Task goal: Quote exactly and only this range of lines in the data below: the line that holds "Image resolution: width=1484" to the line that holds "You are a computer-use agent. This", both included.

Material for this task:
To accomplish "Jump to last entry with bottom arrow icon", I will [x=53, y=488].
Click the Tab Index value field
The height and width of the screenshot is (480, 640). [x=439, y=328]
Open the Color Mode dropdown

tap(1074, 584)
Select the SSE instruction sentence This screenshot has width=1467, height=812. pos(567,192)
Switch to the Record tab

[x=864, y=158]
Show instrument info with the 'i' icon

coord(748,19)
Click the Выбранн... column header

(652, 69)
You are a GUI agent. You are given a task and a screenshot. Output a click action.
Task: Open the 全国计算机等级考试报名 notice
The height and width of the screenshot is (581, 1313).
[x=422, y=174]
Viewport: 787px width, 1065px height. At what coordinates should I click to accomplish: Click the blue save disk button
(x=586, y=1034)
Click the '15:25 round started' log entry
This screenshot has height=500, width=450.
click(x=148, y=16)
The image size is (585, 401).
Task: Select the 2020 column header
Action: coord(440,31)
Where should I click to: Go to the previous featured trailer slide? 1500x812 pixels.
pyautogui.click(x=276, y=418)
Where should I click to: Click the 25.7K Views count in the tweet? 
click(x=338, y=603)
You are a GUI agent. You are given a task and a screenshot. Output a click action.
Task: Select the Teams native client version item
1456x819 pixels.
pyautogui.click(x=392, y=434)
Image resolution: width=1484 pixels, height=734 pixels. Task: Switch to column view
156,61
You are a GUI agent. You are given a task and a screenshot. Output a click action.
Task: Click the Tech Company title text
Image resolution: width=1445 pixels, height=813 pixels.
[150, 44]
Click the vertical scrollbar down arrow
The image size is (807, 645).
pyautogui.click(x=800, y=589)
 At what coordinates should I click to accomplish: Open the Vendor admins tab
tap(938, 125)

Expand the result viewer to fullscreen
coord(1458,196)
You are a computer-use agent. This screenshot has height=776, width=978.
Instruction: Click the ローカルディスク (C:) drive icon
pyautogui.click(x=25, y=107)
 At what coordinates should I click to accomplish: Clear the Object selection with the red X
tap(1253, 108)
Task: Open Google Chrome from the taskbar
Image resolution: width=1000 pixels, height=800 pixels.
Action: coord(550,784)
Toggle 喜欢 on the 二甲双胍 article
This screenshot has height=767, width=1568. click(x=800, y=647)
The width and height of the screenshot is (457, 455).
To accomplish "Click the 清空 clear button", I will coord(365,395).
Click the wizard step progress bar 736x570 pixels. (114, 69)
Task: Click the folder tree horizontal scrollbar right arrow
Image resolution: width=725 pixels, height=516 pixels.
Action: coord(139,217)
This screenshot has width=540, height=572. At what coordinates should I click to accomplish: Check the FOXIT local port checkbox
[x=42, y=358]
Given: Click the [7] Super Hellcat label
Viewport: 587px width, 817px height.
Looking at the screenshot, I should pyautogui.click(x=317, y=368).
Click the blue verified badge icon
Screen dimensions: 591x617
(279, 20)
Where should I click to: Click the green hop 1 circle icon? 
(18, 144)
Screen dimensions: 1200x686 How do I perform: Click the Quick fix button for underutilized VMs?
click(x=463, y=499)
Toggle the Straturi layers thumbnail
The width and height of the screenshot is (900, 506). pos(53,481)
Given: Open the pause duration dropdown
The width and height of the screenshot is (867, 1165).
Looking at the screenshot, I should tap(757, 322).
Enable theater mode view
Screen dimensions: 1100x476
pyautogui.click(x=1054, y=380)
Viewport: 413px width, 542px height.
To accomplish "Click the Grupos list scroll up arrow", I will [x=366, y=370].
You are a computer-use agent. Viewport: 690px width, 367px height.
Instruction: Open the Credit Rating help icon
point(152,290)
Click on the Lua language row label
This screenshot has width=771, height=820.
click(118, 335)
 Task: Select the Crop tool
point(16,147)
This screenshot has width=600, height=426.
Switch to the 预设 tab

Finished exercise:
Image resolution: width=1484 pixels, height=734 pixels. Task: Switch to column view
156,61
You are a GUI agent. You are given a task and a screenshot. Output a click action.
Task: Click the Tech Company title text
Image resolution: width=1445 pixels, height=813 pixels.
[150, 44]
Click the vertical scrollbar down arrow
The image size is (807, 645).
pyautogui.click(x=800, y=589)
 At what coordinates should I click to accomplish: Open the Vendor admins tab
tap(938, 125)

Expand the result viewer to fullscreen
coord(1458,196)
You are a computer-use agent. This screenshot has height=776, width=978.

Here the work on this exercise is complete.